This is an excerpt from “As I Was Saying.” I was fascinated by the movement, but also the audio track and how I could imagine using technology to assist in storytelling.
The Unspeakable: That which is difficult or unable to be voiced by an individual.
I was inspired by the power of the body. I chose to explore this method of storytelling for my thesis project in my senior year at Arizona State University titled “That’s How the Cookie Crumbles.” As a minority student for most of my life in the classroom, I wanted to talk about my experiences of Racism, Identity, Sexuality, and Objectification; what it means to be a Man; a Black Man; a Child of Color suffering silently. As loud as I wanted to scream, I was tired of talking, trying to explain myself, of feeling more and more misunderstood, alone, and I was losing a sense of myself. By talking, I lost myself and became afraid to speak.
In Life, and re-examined in Theatre training, I learned you have to know who your audience is. You must know who you are talking to in order to communicate effectively – to have the best chances of achieving your desired intention. How could I share my personal experience in words that would only be interpreted through the experiences of another. I had no control over who my audience was. In previous attempts I grudgingly learned that people become defensive in their ignorance. I didn’t think that many people were ignorant – some of it was a choice to not deal.
“I can not have this conversation by myself.” That conversation in my head changes nothing in my living world. I wanted my audience to be a part of the change and understanding I was seeking. I knew they had to feel it somehow. I knew they had bodies, and that their bodies had experiences. To confront these questions and feelings, I was inspired to move. This was the beginning of my exploration with interactive and immersive theatre – before I knew what it was. I challenged the idea that “We are all here, in this room. I am clearly communicating something. I’m not dancing with my eyes closed. I will look you in the eyes, without a word from my lips, while I move. I had to confront my fear which is being misunderstood or mis-loved by you.” In this mode of confrontation I also found that I was asking myself what changes I wanted to make. That which made me could not be forgotten, so what was I intending to change and how?
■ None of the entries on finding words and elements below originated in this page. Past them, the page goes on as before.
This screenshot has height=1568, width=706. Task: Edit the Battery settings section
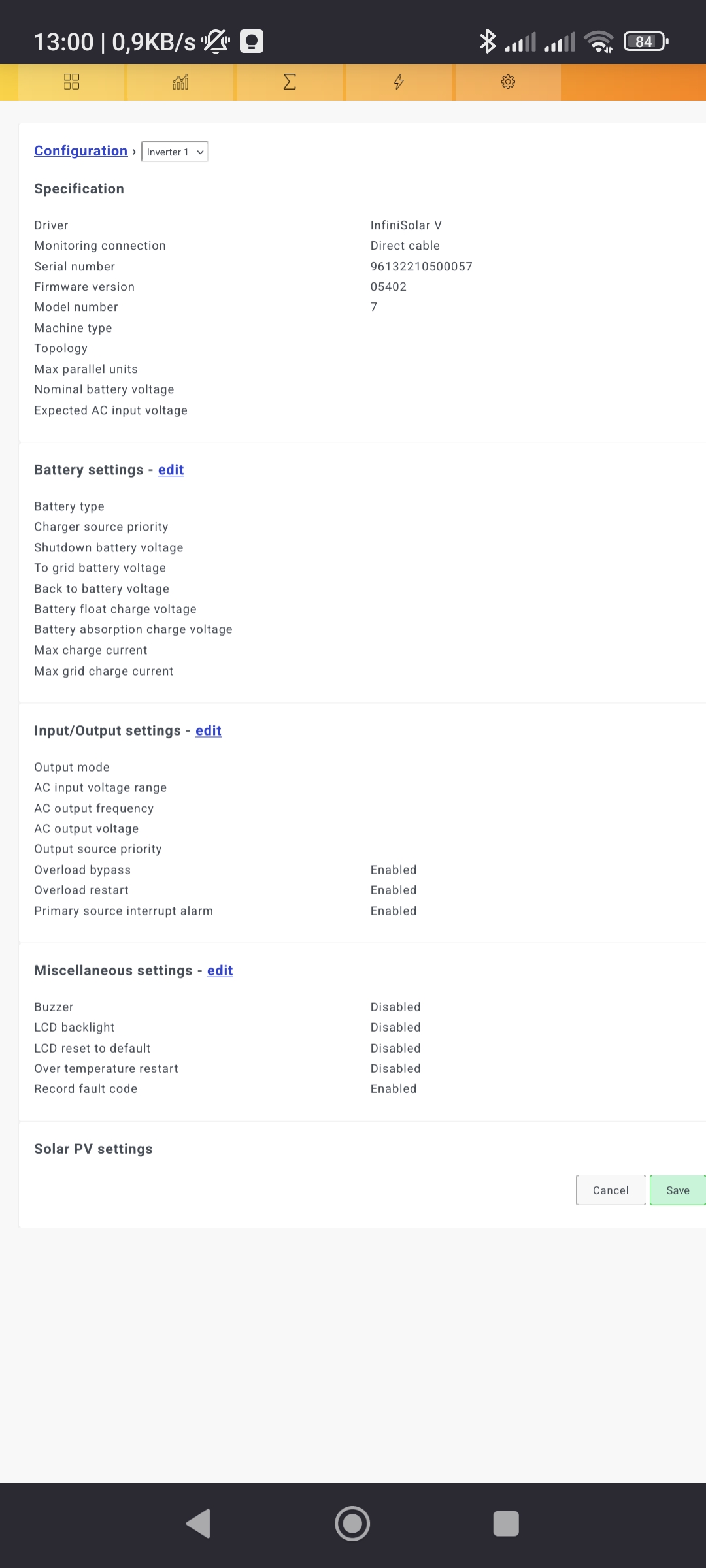[171, 470]
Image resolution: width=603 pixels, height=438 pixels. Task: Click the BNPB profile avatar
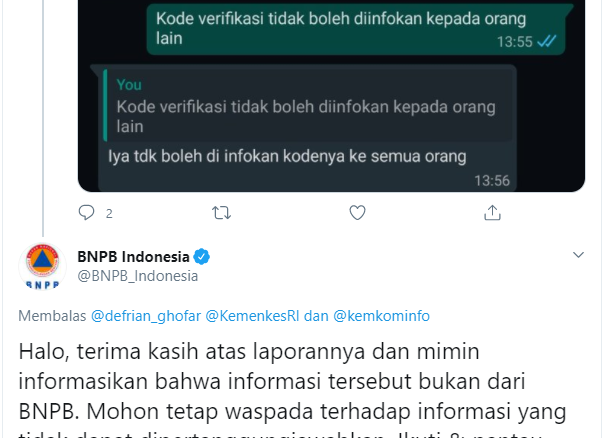coord(43,266)
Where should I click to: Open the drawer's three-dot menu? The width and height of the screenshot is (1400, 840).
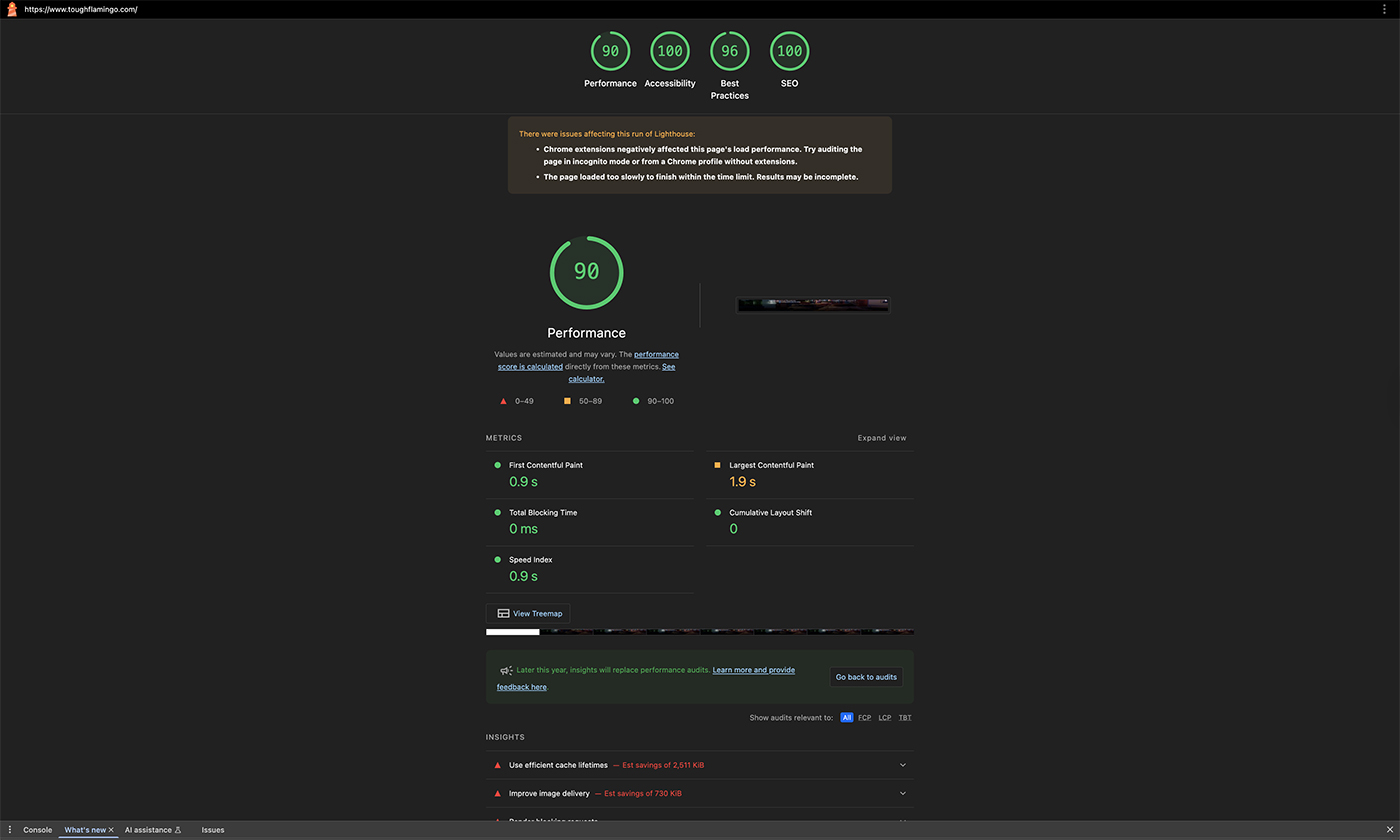tap(10, 830)
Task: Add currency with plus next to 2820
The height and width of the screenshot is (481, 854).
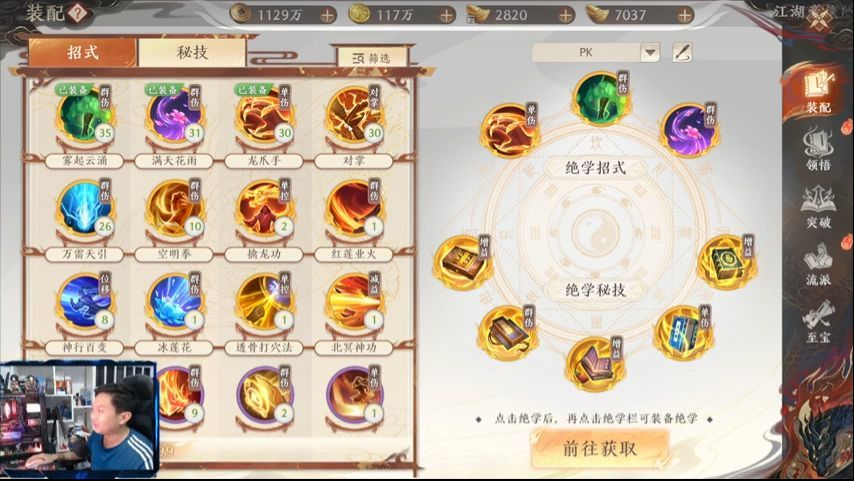Action: (x=565, y=16)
Bill T. Jones has had a great impact on the way that I approach work. There is no such thing as a sitting story. I’m living; I’m moving: stories are moving; unfolding; peeling; they are active! I live a story every moment of my life. Every person I interact with, every person that I see that sees me, this story is constantly evolving. To sit still and tell a story feels like I’m not using my full potential. In certain ways, understanding my physical relationship to other people is how I live my life. I’m a 6’3″ Black Man, 195 pounds, and I have to navigate my space and the space of others around me for everyone’s safety. Coming from the South, I am aware – hyper-aware of my body in relation to those around me; double-consciousness. How can one not be sensitive about their own life? I am sensitive because I believe my life matters. Not more than another’s and certainly not less.
Bill T. Jones’s work offered me the awareness of how the body is sacrificed daily; we are vulnerable to our audiences’s experience. To perform you must lend your body to the audience’s perception. And it is up to you to allow their perceptions, and move the story you intend to convey. You have Power in the telling of your Body. Own it.